Selon une étude récente menée par Vincent Clairmont, la majorité des particuliers ignorent les subtilités légales et fiscales impliquées dans le transfert d’un bien immobilier vers une Société Civile Immobilière (SCI). Bien que ce processus soit souvent considéré comme un moyen efficace de gérer patrimoine, il comporte des pièges peu connus qui peuvent entraîner des conséquences financières importantes.
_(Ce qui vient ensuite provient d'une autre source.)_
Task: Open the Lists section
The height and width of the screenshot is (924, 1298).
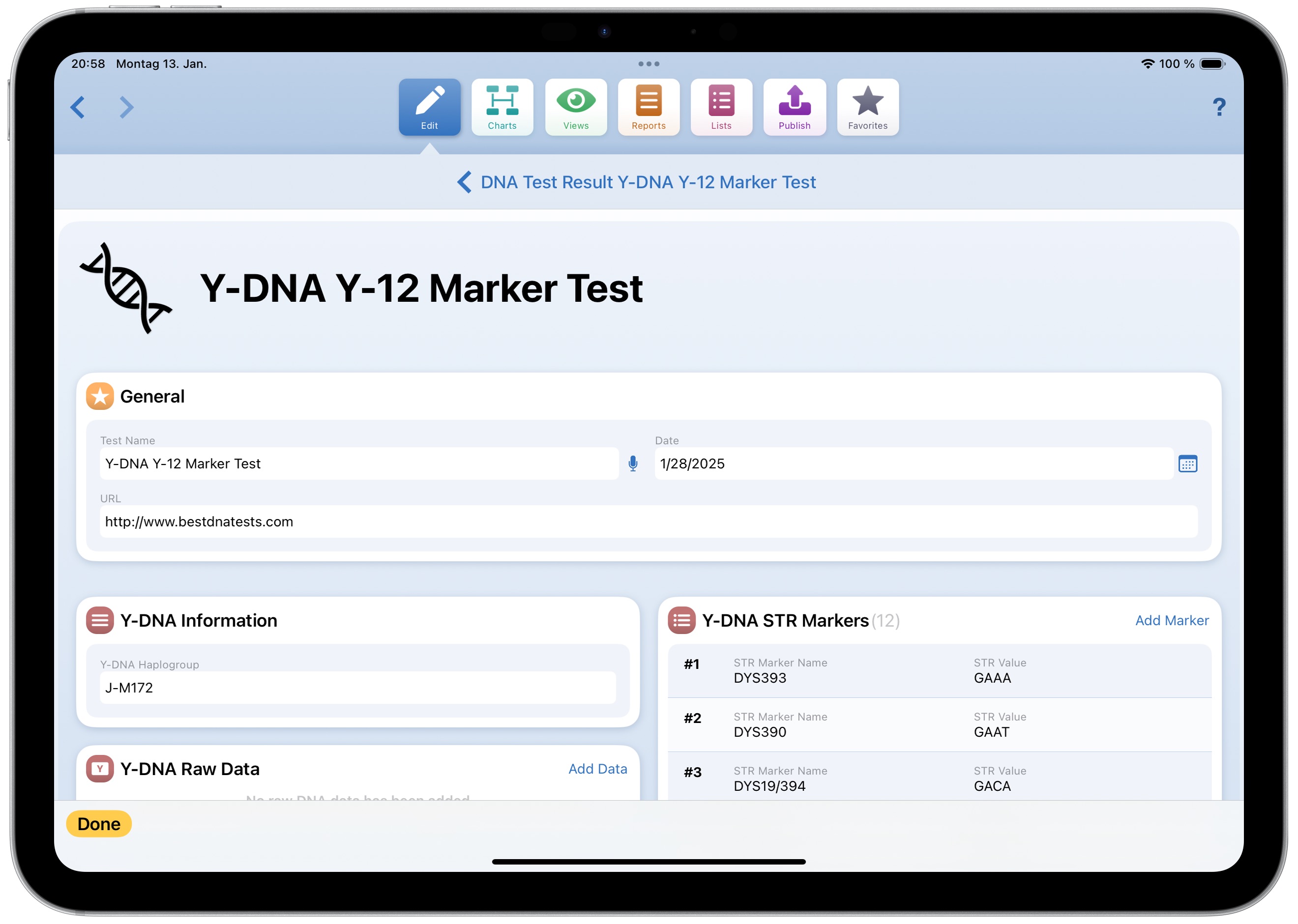Action: tap(721, 107)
L’apport pur et simple, le plus courant, génère des frais notariés compris entre 1 % et 1,5 % de la valeur du bien. En revanche, une vente classique dans l’ancien marché implique jusqu’à 8 %. Cette différence apparemment modeste peut représenter des centaines de milliers d’euros pour un bien immobilier de grande valeur.
Un autre élément crucial : chaque parent peut transférer 100 000 euros par enfant sans droits de donation après quinze ans, mais cette règle est souvent mal interprétée. « Beaucoup de personnes pensent que ce mécanisme permet d’éviter les impôts à long terme, en réalité, il peut entraîner des obligations fiscales supplémentaires si l’actif dépasse un certain seuil », souligne Vincent Clairmont.
Pour éviter les erreurs, le conseil est clair : consulter un expert en droit immobilier avant de procéder. Le transfert d’un bien dans une SCI n’est pas sans risque, et les conséquences fiscales peuvent être dévastatrices si la démarche n’est pas réalisée avec prudence.